Usually when a baby is born, his or her umbilical cord is cut within a few seconds of birth. But a Swedish study suggests that waiting a few minutes to cut the cord may be linked to better motor and social skills later in childhood. This link may be stronger in boys than in girls.
Several studies have found that delaying the cutting of the cord seems to promote better health in the infant. Delaying the cutting of the cord allows the extra few ounces of blood that is in the cord to transfuse into the baby. It is known to help increase iron levels in the blood in the first few months of life. The practice of cutting the cord as soon as possible was started because it was thought to help prevent hemorrhage in the mother.
This study is a long-term follow up to an earlier study of delayed cord clamping. Babies who were born after a low-risk full-term pregnancy at a Swedish hospital were randomly assigned to have their cord cut within 10 seconds of the birth or at least 3 minutes after the birth. They were asked to return for intelligence tests and tests of motor and social skills when they were 4 years of age. At that time, 263 children were evaluated by a psychologist who did not know which group they were in.
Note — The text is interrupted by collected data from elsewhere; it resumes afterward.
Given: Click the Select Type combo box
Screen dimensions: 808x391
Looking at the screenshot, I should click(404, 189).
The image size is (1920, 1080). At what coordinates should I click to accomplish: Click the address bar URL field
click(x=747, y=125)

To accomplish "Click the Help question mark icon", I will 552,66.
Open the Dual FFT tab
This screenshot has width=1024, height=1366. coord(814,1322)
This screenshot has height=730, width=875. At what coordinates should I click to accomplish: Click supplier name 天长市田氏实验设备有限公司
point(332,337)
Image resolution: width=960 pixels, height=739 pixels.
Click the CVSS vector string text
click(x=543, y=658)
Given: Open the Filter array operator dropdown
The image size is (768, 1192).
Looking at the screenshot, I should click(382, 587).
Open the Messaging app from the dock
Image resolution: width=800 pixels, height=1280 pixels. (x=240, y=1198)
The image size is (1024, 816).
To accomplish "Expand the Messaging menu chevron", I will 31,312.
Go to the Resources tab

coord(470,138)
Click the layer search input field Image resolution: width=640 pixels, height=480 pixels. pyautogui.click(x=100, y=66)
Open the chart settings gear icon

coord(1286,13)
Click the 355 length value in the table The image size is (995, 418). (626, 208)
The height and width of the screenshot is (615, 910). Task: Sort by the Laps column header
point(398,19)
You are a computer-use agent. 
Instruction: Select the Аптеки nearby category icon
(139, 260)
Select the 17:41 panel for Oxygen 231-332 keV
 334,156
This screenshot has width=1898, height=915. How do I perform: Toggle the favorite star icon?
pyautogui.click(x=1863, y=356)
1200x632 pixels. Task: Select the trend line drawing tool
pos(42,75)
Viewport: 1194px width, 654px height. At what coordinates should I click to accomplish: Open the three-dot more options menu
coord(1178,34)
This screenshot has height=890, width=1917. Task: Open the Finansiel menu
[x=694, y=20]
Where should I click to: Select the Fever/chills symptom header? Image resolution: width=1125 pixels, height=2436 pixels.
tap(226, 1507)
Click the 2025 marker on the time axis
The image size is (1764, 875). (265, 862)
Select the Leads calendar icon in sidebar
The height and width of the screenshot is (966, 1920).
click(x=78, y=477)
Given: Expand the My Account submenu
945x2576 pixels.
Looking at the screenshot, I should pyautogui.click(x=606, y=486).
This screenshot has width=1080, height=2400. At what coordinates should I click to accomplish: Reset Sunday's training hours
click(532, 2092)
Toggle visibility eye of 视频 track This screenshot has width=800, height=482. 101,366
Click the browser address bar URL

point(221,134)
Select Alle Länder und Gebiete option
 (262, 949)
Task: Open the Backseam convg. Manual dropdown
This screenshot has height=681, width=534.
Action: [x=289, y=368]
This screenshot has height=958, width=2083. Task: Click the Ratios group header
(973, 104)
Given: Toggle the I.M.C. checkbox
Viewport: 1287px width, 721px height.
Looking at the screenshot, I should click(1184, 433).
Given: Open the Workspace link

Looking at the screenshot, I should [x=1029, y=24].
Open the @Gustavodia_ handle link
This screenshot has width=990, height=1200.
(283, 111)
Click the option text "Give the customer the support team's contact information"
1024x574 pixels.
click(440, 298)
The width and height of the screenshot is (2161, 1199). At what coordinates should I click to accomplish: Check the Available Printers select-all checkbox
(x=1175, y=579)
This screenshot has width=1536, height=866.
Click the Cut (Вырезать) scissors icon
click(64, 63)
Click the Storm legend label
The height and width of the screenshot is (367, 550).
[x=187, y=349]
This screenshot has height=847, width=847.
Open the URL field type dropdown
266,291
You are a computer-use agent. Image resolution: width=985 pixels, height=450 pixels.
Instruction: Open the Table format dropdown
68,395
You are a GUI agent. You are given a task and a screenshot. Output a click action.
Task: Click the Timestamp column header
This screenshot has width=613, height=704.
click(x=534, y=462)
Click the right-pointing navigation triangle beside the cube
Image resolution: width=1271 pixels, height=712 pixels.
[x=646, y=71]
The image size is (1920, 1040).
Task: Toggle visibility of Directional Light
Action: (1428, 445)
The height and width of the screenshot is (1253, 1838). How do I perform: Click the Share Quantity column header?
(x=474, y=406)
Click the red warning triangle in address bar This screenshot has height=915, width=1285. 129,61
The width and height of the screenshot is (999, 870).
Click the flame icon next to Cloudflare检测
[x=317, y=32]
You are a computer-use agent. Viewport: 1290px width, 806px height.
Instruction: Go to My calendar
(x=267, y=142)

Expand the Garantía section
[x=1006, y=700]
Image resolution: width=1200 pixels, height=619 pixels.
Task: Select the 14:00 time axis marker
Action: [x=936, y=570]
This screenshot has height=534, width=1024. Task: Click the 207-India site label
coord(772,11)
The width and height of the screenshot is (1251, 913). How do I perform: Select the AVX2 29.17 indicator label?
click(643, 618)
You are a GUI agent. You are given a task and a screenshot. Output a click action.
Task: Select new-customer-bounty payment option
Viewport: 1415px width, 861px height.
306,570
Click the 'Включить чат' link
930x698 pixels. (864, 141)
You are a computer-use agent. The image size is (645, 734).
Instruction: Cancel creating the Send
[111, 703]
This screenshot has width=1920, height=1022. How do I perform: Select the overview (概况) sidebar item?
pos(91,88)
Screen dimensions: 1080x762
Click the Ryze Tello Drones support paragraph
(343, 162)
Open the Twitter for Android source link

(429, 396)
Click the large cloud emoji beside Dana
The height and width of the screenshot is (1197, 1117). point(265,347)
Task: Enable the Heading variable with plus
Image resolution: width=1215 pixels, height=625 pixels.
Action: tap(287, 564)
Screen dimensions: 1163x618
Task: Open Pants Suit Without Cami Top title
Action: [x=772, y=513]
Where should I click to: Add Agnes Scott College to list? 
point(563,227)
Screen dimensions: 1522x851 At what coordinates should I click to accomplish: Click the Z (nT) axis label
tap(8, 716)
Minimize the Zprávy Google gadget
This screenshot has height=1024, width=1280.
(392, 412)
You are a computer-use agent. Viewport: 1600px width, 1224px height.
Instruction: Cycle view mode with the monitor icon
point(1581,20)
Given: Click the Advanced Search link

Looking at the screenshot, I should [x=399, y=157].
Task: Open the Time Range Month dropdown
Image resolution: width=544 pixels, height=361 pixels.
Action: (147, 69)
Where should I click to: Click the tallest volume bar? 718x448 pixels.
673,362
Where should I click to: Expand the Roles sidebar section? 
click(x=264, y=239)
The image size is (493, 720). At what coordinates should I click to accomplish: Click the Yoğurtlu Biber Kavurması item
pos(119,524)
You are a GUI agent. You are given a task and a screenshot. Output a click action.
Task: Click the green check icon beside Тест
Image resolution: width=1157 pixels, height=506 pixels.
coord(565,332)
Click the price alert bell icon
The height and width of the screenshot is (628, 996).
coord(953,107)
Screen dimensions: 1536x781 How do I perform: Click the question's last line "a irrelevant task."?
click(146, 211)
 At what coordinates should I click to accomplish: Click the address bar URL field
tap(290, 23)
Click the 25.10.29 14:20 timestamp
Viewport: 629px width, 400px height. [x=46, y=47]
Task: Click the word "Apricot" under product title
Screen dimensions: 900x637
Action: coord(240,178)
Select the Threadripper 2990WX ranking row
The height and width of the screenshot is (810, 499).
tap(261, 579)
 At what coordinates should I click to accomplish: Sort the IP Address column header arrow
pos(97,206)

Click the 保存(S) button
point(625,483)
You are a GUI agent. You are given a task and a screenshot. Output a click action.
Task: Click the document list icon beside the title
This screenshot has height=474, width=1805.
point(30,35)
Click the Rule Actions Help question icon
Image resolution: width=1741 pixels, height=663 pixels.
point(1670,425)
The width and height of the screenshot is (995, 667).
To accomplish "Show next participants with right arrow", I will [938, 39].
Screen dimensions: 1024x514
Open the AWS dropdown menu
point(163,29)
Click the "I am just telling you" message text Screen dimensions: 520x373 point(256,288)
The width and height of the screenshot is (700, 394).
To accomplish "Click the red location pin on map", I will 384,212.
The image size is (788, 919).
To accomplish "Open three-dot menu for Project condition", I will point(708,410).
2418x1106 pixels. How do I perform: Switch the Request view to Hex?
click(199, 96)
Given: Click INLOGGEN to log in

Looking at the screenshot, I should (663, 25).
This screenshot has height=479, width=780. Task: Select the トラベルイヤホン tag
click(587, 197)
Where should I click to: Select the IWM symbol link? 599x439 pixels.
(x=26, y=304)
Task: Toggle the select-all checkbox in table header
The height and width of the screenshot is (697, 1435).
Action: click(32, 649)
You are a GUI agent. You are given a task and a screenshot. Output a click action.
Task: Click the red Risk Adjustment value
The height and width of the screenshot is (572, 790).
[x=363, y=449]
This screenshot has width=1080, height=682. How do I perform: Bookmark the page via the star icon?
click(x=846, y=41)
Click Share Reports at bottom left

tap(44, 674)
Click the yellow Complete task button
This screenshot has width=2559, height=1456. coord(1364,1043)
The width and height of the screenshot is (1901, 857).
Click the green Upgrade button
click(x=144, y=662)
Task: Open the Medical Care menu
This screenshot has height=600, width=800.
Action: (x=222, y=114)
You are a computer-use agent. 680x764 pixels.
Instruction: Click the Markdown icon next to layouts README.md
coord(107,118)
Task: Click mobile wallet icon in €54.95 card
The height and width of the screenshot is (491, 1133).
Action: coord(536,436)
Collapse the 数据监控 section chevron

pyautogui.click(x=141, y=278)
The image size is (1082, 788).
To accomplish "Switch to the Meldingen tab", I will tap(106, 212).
Although there was no difference seen in intelligence for both groups of children, more children in the delayed cord cutting group had better motor skills and better skills in social domains than the others. The differences were more notable in boys then in girls.
The authors of the study theorize that delaying cutting the umbilical cord may affect the development of the nervous system by increasing the amount of iron in the body in the first few months of life.
The World Health Organization now recommends that the physician or midwife wait at least one minute after birth, or until visible pulsing stops, to clamp the umbilical cord. The American College of Obstetricians and Gynecologists advocates delayed cord clamping for premature infants, but does not believe that there is enough evidence to prove a benefit for full-term babies.
The study was published in JAMA Pediatrics.